Нужно, однако, знать меру. Гомер и Баян жили в совершенно другой обстановке. Ведь даже нашу деревню, по признанию самого Есенина, трясет «стальная лихорадка». Для образного выражения и обнаружения наших ощущений, темпа, характера нашей жизни сплошь и рядом больше подходит полет аэроплана, чем полет птицы, по той простой причине, что это более соответствует творческому актуальному началу, чем пассивный образ птицы, которой мы не создавали и которая дана природой. Прекрасен образ Гомера, когда он уподобляет слово птице, вылетающей из ограды зубов, но современный Гомер, будь он налицо наверное нашел бы иное уподобление «машинного» характера. Если в изображении деревни, природы можно пользоваться образностью «Баяна вещего», то для изображения Лондона и Нью-Йорка нужны иные образы. Образы Баяна — статичны, внешни, они часто не передают внутреннего смысла понятия. Не нужно забывать, что Гомер и Баян обращались к читателю с исключительной силой конкретного мышления и чувствования. Наши мысли, наши ощущения даже, стали несравненно более отвлеченными. Нам часто не нужно той наглядности, той осязаемости, которые требуются для примитивного и конкретного мышления; помимо того, более абстрактный дух нашей эпохи требует иных поэтических средств. Стороннику теории относительности Эйнштейна потребуются совершенно иные поэтические средства, чем певцу неподвижного древнего мира Гомера и Баяна. Разумеется, в образе вся сила поэта. Здесь он пробует свои способности и обнаруживает их. Но это еще не означает, что образ нужно непременно свести к орнаменту или к метафоре. В известном стихотворении Гете «Горные вершины спят во тьме ночной» — в описании природы нет ни одной метафоры, между тем это — гениальное поэтическое произведение: ни одного лишнего слова; состояние тишины, покоя передано каждым словом и совершенно неподражаемо; все целостно, ничто не отвлекает внимания в сторону, все просто, строго, органично. Между тем, погоня за метафорой, неумеренное пользование ею, часто приводит к тому, что картина, долженствующая быть цельной и гармоничной, разрывается на ряд отдельных звеньев, — внимание сосредоточивается на частном, на многочисленных уподоблениях: как в Малявинском хороводе глаз режет яркость и пестрота цветов, начинает рябить. Если проанализировать с этой точки зрения, например, «Преображение» Есенина, то этот недостаток цельности и гармоничности сделаются очевидным.

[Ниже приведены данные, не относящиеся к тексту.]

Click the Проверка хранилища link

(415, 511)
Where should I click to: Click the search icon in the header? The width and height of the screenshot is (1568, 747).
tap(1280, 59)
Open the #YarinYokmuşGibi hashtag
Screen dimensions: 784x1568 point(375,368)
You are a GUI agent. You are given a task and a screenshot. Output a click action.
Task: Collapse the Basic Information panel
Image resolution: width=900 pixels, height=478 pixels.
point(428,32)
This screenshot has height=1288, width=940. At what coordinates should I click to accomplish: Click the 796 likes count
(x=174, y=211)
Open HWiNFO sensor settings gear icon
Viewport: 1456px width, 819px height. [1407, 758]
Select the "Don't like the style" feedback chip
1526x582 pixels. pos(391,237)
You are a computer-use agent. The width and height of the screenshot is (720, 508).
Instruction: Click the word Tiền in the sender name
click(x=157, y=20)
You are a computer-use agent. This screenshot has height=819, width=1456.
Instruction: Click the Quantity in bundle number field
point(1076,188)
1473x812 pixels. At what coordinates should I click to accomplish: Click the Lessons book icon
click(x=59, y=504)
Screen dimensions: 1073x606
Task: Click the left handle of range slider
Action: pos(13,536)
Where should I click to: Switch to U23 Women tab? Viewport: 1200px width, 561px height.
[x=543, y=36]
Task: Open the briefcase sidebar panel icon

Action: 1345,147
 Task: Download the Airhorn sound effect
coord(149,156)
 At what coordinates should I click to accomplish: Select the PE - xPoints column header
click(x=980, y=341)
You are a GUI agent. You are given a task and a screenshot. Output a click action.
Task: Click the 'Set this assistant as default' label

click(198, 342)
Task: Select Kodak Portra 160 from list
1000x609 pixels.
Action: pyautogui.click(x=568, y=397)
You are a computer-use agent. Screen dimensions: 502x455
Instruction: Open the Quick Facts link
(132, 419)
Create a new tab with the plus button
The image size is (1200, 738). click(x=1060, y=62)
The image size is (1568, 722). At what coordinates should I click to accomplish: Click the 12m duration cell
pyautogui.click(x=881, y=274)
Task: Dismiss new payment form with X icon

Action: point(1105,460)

О, веруй, небо вспенится, Как лай сверкнет волна, Над рощею ощенится Златым щенком луна. Иной травой и чащею Отенит мир вода, Малиновкой журчащею Слетит в кусты звезда и т. д.Составьте из этих метафор общую картину, — получается совершенно несуразно: в небе, вспенившемся волной, как лай, рождается щенком месяц, а на кусты слетает малиновкой звезда; ни лай, ни щенок — возбуждающие однородные ассоциации — не спасают картину от общей ее дисгармоничности.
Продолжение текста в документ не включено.